What this task involves → Only the lines from the start of the entries through the line with "Open the Google Ads three-dot options menu" are wanted; please output them exactly.

Data for this task →
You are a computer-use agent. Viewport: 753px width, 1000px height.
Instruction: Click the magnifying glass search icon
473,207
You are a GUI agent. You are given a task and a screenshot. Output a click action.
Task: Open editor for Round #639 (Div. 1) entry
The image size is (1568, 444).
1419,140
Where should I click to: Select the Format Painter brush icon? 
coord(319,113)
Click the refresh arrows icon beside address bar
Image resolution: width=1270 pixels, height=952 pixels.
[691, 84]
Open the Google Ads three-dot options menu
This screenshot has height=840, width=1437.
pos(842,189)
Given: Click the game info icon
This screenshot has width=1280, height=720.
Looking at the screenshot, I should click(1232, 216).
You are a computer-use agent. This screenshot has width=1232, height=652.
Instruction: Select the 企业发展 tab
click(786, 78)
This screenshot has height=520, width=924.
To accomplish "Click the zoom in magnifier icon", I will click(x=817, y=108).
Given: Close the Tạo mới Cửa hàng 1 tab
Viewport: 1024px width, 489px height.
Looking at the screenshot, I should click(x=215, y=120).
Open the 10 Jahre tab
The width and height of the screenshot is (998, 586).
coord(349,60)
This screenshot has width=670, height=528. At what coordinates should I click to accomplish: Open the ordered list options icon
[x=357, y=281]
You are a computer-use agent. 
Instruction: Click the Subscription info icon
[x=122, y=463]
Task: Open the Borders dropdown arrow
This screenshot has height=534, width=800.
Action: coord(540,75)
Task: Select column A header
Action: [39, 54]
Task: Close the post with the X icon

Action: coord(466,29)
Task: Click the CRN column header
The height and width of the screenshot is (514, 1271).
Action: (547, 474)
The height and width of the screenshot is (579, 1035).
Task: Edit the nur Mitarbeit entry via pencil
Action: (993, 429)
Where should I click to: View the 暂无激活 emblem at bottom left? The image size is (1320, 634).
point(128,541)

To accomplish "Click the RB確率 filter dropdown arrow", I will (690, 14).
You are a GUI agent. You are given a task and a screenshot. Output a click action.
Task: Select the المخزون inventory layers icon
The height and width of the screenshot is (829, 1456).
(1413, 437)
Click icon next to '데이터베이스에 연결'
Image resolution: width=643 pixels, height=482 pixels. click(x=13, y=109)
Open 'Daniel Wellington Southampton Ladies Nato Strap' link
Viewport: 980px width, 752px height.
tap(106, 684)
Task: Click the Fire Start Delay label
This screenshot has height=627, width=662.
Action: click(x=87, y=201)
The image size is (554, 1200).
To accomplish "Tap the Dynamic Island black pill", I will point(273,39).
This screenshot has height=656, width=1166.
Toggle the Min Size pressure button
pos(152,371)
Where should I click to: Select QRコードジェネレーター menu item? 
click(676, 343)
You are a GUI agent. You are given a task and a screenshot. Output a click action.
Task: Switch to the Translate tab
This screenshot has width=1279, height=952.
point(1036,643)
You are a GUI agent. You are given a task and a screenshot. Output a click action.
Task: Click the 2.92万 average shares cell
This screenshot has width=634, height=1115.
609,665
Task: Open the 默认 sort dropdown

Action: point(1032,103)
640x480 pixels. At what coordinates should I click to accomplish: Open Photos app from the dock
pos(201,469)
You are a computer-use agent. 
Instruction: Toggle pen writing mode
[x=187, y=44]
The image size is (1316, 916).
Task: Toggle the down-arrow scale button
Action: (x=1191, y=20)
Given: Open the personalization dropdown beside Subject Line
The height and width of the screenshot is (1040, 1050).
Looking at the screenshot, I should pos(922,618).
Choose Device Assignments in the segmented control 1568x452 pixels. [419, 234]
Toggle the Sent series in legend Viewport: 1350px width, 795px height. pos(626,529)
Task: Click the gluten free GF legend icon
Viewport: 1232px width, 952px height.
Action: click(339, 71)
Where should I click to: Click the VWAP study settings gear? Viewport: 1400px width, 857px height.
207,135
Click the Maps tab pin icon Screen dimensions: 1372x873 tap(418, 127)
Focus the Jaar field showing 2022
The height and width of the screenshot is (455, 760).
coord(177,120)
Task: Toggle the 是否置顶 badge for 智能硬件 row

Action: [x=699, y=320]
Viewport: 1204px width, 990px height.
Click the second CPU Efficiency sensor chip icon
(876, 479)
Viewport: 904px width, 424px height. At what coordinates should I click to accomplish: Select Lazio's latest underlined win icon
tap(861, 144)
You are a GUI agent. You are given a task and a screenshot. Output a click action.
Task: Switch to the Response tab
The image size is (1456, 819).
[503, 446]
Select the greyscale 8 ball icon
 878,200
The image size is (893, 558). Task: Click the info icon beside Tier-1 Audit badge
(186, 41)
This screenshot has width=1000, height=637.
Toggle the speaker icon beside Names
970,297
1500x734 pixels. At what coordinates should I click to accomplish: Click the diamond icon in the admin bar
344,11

Expected answer →
You are a computer-use agent. Viewport: 753px width, 1000px height.
Instruction: Click the magnifying glass search icon
473,207
You are a GUI agent. You are given a task and a screenshot. Output a click action.
Task: Open editor for Round #639 (Div. 1) entry
The image size is (1568, 444).
1419,140
Where should I click to: Select the Format Painter brush icon? 
coord(319,113)
Click the refresh arrows icon beside address bar
Image resolution: width=1270 pixels, height=952 pixels.
[691, 84]
Open the Google Ads three-dot options menu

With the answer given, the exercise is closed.